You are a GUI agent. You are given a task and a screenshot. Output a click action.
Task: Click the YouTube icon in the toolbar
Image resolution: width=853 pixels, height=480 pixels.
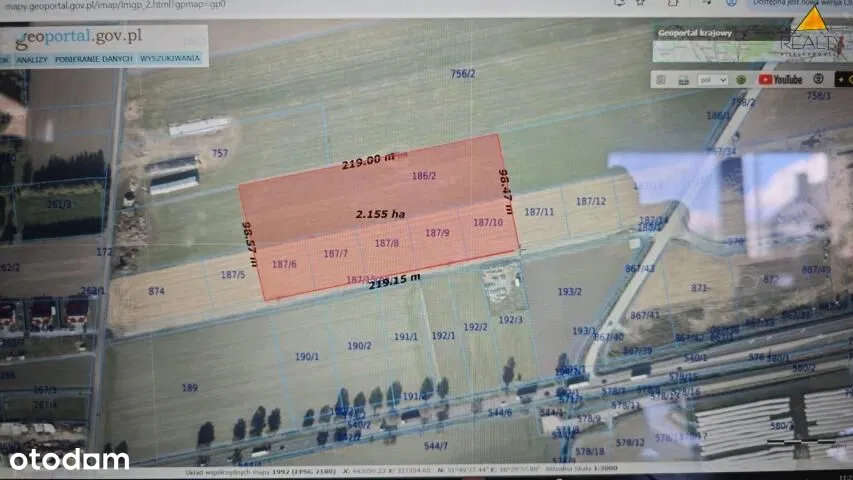tap(780, 79)
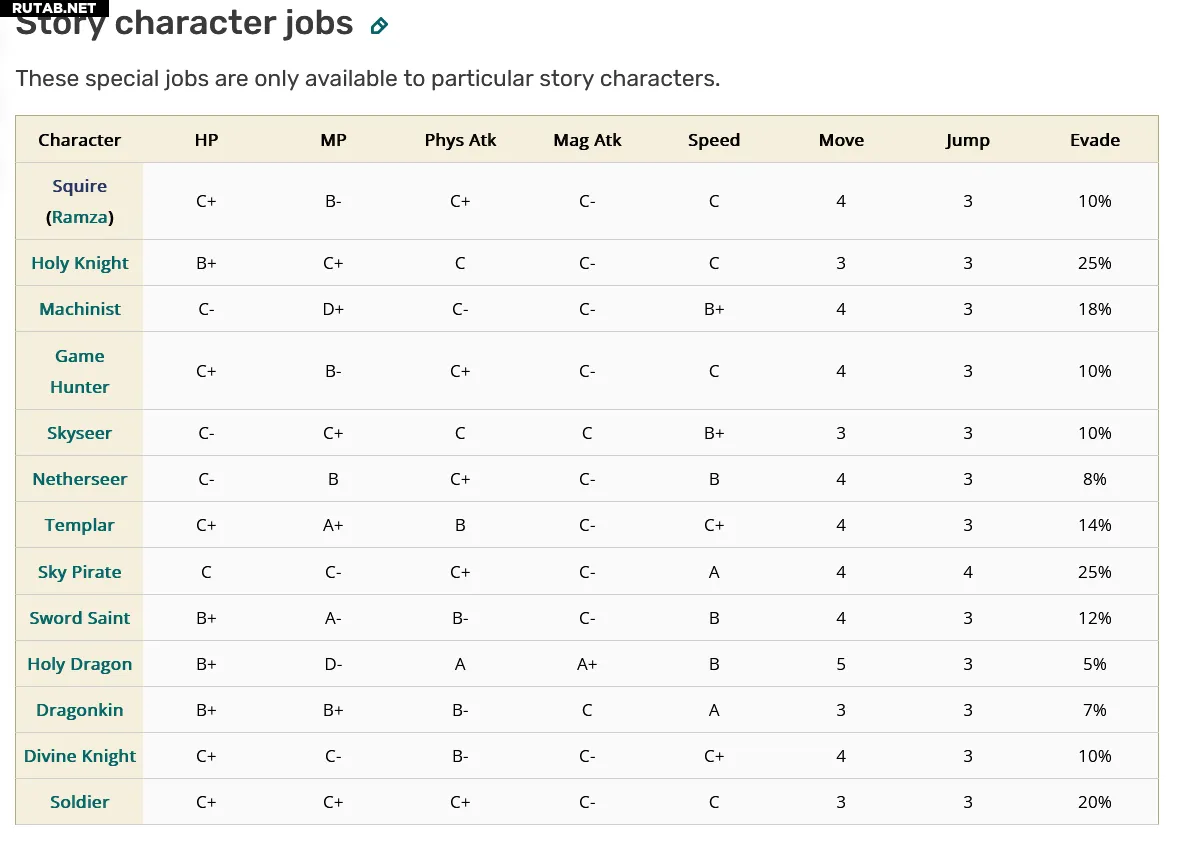Click the edit pencil icon beside the heading
Image resolution: width=1182 pixels, height=850 pixels.
(x=379, y=26)
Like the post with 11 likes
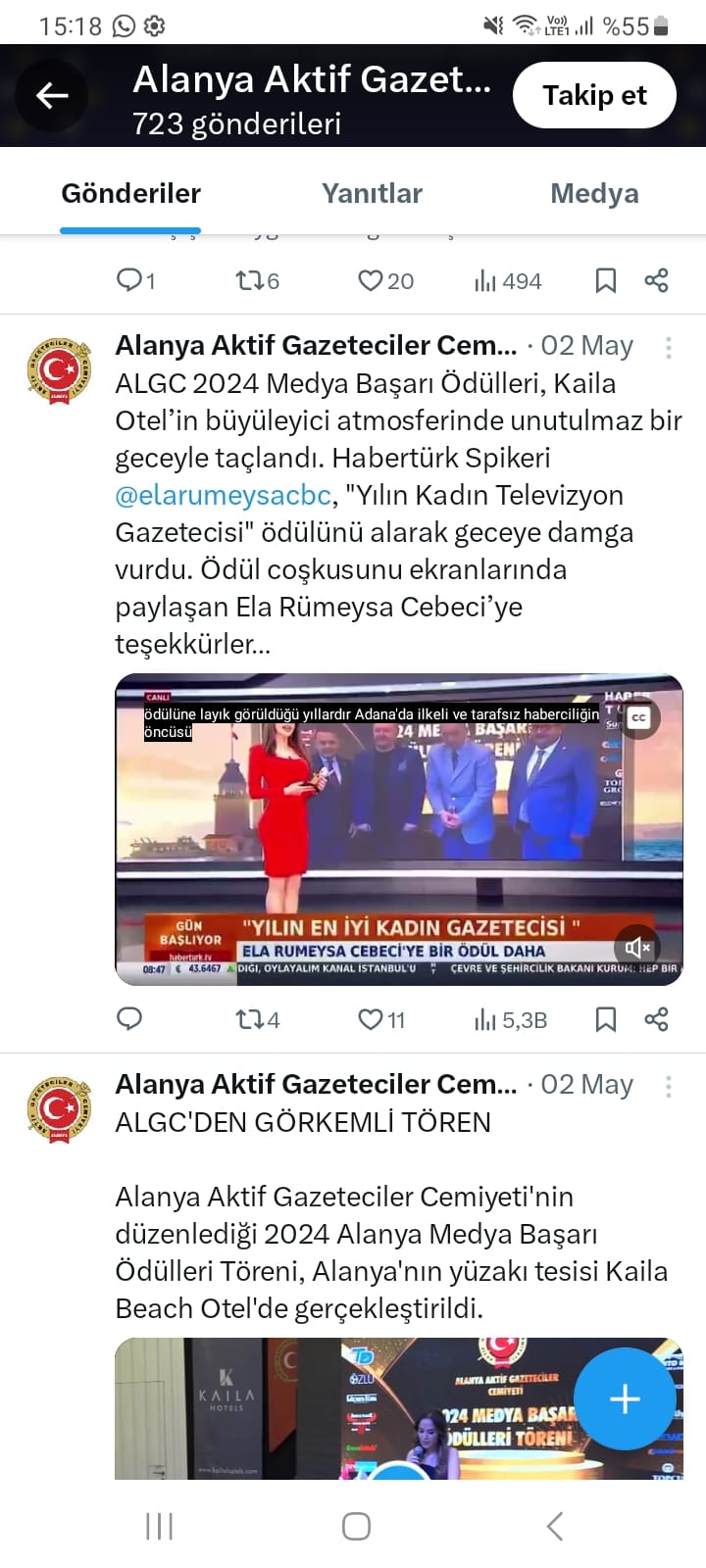This screenshot has height=1568, width=706. 381,1019
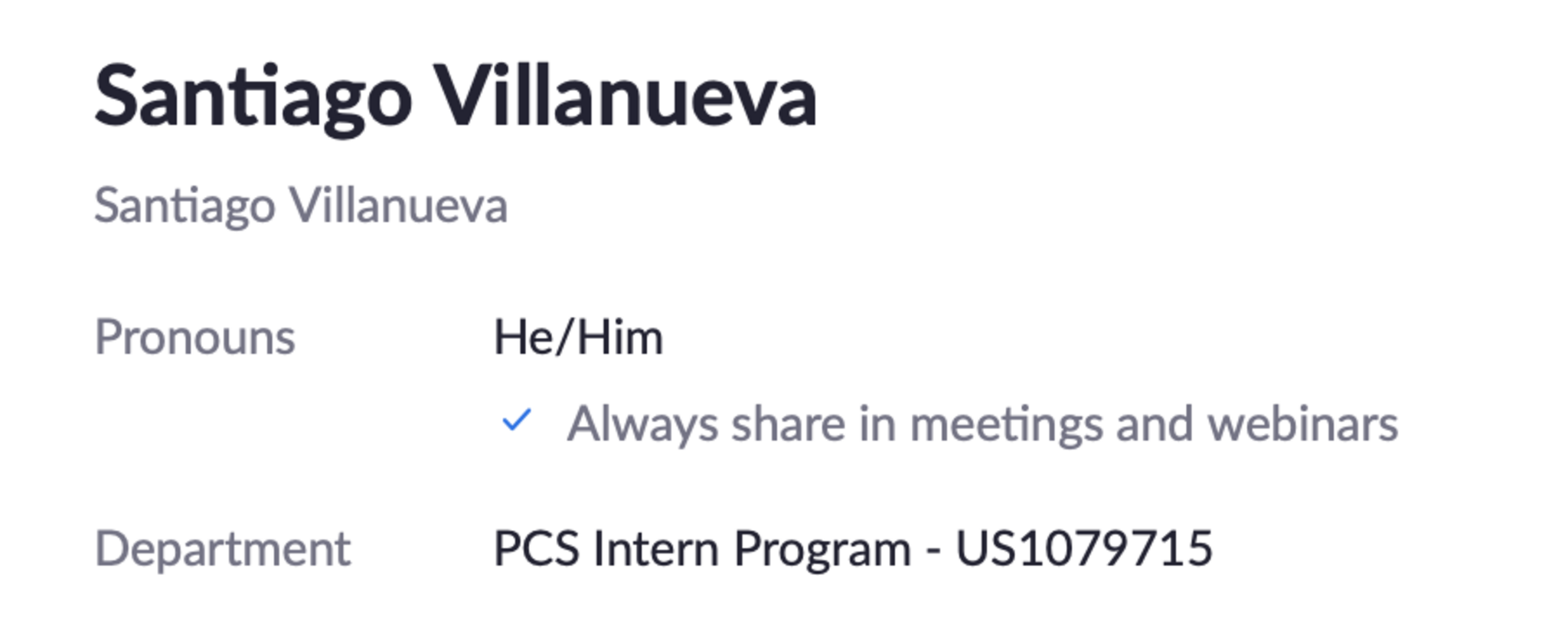Image resolution: width=1568 pixels, height=628 pixels.
Task: Click "Santiago" in the gray subtitle
Action: [185, 205]
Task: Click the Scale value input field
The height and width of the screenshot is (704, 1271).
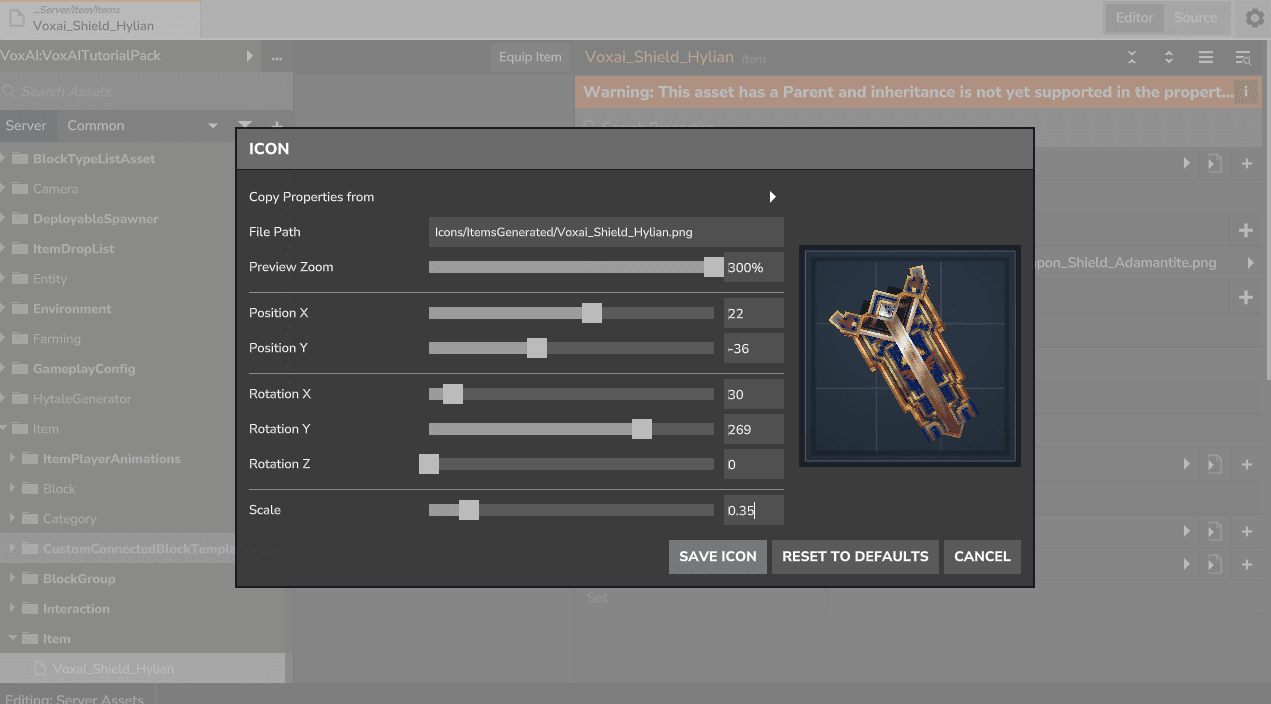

**WORK TO BE COMPLETED**: What you return should be only the exact lines from the top of the entries through the line with "Task: Click the Scale value input field", minus the pictures.

**TASK OUTPUT**:
You are a GUI agent. You are given a task and a screenshot. Output a click action.
Task: Click the YouTube icon in the toolbar
Image resolution: width=853 pixels, height=480 pixels.
tap(780, 79)
Click the edit pencil icon beside the heading
Image resolution: width=1182 pixels, height=850 pixels.
(x=379, y=26)
Like the post with 11 likes
This screenshot has height=1568, width=706. 381,1019
Image resolution: width=1568 pixels, height=628 pixels.
Task: Click "Santiago" in the gray subtitle
Action: [185, 205]
Task: Click the Scale value input field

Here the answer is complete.